------ Data to examine ------

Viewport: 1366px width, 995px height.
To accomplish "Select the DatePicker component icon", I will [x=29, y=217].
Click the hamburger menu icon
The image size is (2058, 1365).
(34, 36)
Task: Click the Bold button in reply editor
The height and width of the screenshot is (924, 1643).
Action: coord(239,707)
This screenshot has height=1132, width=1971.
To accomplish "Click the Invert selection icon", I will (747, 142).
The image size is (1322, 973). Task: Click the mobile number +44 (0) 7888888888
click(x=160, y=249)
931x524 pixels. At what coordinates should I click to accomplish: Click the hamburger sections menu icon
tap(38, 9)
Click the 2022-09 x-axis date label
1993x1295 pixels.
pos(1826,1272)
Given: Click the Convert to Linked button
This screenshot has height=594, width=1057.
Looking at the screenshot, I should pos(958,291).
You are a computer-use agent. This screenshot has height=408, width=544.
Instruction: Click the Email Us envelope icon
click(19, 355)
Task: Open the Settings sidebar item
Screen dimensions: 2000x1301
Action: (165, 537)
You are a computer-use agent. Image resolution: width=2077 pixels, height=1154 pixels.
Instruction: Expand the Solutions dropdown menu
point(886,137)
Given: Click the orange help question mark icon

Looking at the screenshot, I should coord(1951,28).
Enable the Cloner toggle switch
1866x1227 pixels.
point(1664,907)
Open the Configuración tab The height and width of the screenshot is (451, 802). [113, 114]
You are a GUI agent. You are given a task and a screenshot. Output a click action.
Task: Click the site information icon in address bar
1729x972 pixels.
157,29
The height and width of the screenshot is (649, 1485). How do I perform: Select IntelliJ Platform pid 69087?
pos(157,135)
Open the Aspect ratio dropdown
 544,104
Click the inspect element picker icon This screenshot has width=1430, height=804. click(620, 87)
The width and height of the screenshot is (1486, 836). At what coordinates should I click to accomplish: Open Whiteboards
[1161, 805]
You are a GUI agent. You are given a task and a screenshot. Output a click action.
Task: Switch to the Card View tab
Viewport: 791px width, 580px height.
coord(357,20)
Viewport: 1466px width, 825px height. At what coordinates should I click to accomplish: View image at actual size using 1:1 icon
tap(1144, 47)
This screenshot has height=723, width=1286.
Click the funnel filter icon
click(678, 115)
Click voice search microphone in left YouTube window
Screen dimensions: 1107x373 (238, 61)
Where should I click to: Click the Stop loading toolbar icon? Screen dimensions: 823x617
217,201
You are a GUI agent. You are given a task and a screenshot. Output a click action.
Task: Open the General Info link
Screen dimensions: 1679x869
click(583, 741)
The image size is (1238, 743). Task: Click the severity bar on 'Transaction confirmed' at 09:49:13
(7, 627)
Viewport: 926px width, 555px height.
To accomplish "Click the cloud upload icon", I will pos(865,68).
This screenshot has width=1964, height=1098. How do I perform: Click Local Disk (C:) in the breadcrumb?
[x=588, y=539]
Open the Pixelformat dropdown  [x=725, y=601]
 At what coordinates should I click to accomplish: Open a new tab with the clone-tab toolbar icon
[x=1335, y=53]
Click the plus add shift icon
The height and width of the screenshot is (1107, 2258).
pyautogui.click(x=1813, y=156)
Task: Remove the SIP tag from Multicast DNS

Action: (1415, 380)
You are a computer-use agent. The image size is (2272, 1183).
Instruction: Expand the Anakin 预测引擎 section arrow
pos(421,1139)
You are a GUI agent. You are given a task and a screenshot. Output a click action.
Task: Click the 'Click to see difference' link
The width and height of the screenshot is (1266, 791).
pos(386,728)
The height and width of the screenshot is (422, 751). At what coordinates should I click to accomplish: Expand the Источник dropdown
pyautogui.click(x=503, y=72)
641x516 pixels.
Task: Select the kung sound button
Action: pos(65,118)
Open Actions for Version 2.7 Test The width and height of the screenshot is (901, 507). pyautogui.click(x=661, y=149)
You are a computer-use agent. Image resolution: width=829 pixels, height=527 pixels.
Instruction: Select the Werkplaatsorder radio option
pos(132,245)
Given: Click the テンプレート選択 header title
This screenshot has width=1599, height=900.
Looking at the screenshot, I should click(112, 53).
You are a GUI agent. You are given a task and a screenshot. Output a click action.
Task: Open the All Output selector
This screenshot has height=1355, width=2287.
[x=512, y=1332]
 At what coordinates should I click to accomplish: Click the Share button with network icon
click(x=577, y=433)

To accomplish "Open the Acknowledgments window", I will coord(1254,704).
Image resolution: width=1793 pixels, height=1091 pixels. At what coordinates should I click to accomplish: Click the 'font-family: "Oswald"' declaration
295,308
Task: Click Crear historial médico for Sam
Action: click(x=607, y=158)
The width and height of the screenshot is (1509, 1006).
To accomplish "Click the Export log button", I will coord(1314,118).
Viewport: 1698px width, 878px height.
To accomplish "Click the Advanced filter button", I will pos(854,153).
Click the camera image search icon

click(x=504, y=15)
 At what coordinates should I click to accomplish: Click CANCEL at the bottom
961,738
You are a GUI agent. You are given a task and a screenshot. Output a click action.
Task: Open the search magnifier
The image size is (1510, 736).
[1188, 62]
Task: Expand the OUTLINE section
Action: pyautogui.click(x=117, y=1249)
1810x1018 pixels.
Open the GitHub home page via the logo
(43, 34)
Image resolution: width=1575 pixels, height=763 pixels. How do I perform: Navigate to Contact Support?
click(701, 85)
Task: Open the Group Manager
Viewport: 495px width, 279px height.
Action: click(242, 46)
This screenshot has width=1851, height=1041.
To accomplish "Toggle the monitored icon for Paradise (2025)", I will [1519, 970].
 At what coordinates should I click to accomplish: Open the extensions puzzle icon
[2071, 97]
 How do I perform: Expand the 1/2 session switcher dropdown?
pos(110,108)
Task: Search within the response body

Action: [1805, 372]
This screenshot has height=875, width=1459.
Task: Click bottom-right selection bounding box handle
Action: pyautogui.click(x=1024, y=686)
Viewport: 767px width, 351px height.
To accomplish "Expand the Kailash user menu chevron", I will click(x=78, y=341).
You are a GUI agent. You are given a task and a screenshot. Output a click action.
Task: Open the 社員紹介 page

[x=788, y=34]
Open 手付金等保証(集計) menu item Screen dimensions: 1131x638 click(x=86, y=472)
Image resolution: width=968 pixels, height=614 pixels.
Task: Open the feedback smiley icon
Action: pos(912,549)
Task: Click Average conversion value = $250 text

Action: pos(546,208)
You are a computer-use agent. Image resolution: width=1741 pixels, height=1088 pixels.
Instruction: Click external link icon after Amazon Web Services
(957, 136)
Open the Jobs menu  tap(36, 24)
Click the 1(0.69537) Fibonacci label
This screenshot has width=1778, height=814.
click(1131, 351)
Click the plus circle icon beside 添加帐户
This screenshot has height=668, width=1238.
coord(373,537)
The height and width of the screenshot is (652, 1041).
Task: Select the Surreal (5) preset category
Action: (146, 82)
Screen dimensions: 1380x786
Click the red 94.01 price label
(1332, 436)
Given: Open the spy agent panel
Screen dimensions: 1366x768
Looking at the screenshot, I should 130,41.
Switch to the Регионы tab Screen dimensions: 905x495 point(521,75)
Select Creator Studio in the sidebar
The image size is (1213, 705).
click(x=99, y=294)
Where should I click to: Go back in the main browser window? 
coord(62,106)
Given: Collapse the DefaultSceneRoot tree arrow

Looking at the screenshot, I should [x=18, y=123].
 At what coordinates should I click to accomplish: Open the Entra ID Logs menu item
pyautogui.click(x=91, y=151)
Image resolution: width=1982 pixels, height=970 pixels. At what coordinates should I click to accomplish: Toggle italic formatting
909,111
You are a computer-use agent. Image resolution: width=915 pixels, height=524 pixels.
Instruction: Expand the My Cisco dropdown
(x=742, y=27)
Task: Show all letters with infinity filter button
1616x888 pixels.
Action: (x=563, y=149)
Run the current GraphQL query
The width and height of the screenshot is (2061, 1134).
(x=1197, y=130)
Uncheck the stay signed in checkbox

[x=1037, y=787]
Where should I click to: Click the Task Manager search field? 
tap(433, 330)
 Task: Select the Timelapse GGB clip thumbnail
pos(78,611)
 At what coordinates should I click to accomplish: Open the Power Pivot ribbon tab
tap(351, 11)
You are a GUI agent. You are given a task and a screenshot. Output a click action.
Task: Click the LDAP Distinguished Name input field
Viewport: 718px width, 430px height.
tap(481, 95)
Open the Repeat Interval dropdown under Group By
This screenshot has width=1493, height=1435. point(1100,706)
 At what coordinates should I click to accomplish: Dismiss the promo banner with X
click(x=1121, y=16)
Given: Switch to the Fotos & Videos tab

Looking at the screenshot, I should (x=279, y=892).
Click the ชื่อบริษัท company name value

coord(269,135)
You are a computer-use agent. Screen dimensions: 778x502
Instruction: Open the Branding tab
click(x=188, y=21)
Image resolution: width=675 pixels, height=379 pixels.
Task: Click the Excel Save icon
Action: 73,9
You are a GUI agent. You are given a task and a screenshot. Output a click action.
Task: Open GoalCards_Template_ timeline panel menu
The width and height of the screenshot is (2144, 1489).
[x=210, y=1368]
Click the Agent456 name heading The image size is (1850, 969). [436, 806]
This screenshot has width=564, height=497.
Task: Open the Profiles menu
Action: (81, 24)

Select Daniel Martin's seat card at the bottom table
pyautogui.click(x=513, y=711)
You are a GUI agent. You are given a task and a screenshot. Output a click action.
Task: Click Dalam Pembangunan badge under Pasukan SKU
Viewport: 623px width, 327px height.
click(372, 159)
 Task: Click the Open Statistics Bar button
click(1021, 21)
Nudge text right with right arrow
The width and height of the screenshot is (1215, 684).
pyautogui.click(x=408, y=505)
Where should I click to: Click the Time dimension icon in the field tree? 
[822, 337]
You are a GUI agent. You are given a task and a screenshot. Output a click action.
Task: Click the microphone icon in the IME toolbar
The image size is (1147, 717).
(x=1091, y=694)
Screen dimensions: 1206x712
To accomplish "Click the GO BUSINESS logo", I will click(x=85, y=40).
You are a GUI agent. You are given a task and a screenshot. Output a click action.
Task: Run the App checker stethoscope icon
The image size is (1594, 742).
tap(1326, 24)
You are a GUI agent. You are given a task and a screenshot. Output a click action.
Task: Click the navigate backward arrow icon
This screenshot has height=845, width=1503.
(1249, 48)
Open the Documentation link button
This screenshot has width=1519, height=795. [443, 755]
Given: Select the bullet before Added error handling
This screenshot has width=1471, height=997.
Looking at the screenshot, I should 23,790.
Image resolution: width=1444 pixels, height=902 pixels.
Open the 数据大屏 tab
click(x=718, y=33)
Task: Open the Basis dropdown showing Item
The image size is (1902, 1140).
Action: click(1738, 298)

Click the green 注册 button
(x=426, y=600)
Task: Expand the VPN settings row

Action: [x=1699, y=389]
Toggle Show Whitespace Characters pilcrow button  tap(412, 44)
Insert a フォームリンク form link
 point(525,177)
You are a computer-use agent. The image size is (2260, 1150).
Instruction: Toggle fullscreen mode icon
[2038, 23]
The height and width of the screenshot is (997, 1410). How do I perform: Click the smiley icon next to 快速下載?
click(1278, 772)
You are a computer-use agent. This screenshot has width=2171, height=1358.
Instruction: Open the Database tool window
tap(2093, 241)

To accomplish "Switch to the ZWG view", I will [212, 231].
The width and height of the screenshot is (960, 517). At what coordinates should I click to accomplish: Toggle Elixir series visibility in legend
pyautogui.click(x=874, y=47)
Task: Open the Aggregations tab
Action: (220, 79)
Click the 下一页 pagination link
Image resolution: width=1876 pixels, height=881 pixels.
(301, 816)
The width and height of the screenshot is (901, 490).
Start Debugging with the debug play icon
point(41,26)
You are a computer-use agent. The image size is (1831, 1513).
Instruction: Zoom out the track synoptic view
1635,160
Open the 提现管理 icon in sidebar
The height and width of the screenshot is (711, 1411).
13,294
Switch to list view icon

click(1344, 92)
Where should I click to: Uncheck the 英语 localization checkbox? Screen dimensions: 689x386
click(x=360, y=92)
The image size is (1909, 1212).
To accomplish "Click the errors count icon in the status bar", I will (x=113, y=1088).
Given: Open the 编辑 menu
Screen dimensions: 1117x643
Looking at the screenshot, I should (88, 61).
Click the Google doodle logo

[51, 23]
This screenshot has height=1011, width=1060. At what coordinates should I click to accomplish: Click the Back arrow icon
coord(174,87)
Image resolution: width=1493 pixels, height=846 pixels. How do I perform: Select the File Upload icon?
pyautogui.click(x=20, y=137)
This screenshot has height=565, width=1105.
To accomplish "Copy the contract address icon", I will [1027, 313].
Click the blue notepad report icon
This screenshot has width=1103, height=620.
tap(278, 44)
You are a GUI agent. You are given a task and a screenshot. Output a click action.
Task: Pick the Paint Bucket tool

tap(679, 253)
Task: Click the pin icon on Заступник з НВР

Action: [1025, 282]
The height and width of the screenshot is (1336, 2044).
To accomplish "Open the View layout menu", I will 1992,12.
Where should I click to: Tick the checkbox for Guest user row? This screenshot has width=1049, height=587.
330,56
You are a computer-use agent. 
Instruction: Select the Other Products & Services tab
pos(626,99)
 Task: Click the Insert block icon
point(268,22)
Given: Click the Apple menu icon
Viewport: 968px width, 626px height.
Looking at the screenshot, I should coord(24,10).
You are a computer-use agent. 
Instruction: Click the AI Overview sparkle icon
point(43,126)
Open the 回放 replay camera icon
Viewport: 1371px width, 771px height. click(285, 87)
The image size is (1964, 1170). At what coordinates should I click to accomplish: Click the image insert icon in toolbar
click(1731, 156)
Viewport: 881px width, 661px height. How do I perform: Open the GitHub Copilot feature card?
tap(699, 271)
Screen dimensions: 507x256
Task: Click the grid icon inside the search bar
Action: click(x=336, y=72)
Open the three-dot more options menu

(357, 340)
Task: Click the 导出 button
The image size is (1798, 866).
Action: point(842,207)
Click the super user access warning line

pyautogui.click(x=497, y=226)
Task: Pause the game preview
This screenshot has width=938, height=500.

------

_What is required_.
Take every line above that includes "panel" and list it.

_Response to this exercise_.
Given: Open the spy agent panel
Task: Open GoalCards_Template_ timeline panel menu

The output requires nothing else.